Source records:

|---|

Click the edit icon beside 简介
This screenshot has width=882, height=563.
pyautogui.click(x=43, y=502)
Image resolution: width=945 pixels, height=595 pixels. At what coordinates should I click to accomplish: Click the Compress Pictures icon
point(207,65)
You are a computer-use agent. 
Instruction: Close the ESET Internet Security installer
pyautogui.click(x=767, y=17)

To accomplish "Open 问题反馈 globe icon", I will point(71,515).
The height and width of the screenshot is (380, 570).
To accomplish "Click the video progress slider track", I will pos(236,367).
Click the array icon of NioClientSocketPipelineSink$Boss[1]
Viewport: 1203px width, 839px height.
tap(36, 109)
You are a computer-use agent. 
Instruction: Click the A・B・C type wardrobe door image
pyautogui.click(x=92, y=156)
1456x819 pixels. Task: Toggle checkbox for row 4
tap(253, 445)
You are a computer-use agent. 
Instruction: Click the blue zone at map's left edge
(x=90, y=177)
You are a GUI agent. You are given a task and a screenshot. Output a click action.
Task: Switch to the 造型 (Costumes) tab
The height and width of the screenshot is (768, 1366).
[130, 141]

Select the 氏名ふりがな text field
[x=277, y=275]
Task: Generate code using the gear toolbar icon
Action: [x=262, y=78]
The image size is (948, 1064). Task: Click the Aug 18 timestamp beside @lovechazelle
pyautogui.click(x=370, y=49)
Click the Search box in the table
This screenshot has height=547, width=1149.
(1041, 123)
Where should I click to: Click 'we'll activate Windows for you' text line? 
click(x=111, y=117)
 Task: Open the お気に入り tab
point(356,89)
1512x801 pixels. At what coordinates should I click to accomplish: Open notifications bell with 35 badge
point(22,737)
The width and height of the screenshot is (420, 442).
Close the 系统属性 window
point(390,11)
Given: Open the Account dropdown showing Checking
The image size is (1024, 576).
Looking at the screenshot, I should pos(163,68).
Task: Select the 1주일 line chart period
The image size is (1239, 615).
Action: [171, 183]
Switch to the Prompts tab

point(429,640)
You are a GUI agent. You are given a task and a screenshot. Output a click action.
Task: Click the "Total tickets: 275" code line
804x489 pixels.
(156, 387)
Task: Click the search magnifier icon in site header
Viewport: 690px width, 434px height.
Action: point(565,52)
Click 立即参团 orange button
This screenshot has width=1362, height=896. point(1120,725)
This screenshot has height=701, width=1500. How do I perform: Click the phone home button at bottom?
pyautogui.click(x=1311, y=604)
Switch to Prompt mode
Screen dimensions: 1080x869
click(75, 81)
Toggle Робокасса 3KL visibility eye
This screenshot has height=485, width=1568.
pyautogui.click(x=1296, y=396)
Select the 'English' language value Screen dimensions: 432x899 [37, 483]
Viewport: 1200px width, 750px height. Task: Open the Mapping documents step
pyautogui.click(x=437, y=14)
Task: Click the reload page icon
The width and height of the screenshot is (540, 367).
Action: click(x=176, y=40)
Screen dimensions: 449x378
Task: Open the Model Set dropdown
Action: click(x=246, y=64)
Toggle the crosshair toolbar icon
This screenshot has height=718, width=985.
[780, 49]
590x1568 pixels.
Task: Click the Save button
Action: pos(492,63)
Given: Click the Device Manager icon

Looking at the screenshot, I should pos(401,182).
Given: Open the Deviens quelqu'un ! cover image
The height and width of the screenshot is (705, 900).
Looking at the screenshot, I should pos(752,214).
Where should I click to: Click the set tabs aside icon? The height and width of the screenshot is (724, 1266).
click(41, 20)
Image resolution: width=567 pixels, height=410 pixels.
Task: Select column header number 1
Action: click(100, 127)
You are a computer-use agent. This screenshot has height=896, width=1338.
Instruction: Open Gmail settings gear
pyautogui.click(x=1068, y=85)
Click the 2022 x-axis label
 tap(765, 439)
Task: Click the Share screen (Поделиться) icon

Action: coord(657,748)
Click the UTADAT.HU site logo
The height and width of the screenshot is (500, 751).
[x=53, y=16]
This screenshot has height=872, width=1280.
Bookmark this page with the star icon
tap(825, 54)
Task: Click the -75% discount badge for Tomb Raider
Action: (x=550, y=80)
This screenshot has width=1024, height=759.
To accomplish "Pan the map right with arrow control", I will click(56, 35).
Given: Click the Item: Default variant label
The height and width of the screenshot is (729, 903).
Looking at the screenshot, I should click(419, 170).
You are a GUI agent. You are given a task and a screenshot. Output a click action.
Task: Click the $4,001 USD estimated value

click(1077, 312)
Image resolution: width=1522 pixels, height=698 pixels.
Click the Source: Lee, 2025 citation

|---|

- Required work
Tell how many lines in the records above carry the word "site". Only the number should appear in the reply.

- Expected answer
2